## THE RECORDS:

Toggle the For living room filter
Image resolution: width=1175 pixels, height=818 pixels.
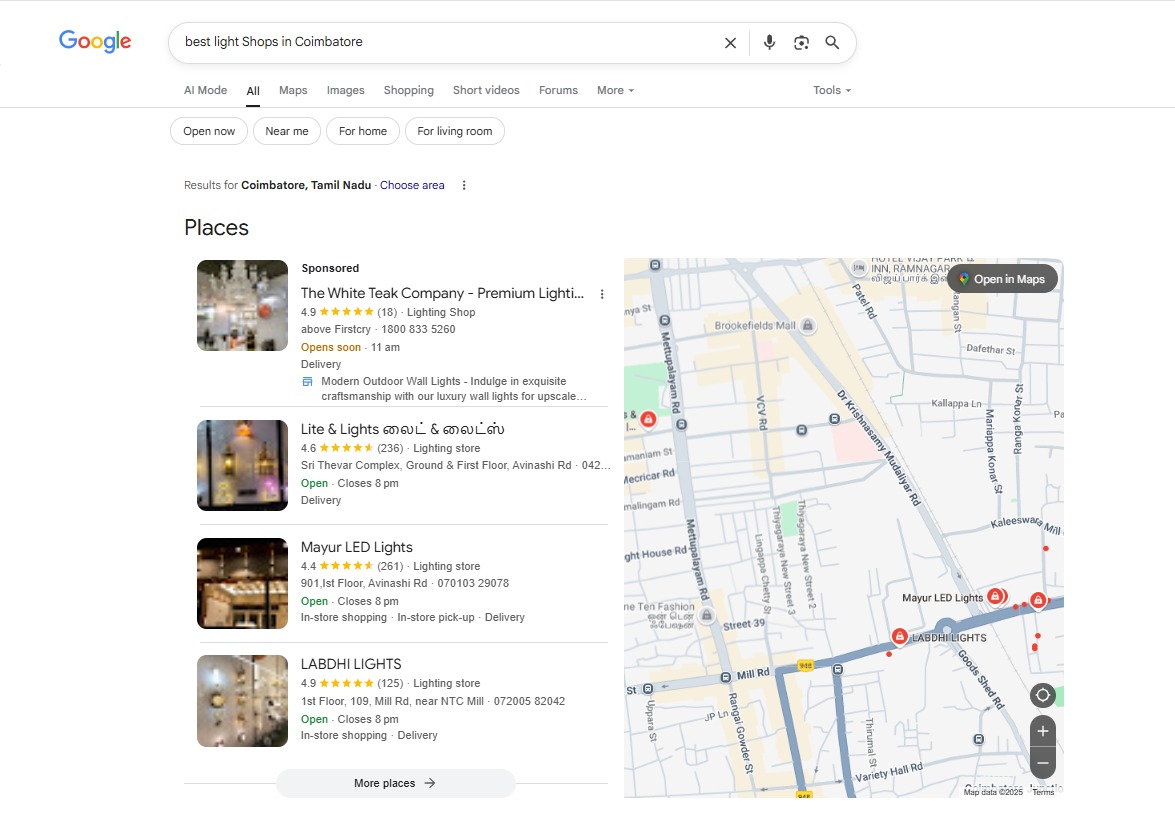click(x=455, y=131)
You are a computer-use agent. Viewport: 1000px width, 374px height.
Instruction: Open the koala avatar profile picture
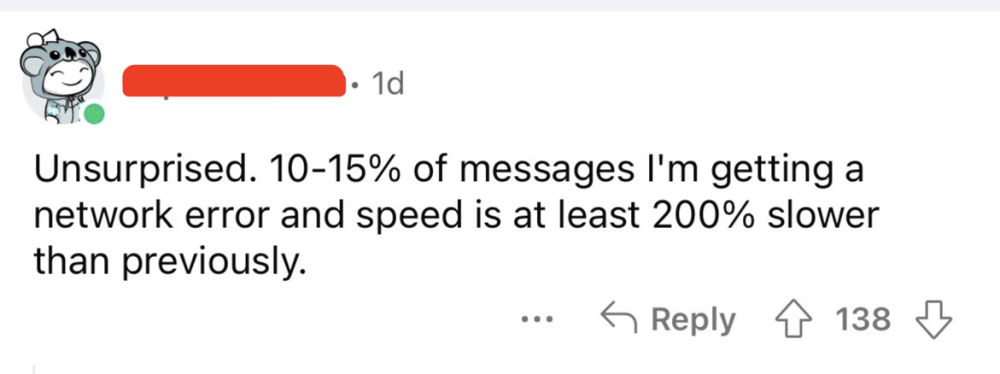click(63, 77)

## TASK STATEMENT:
Retype the whole listing. Keep every word exact but include no pictures.

## REPLY:
Toggle the For living room filter
Image resolution: width=1175 pixels, height=818 pixels.
click(x=455, y=131)
You are a computer-use agent. Viewport: 1000px width, 374px height.
Instruction: Open the koala avatar profile picture
click(63, 77)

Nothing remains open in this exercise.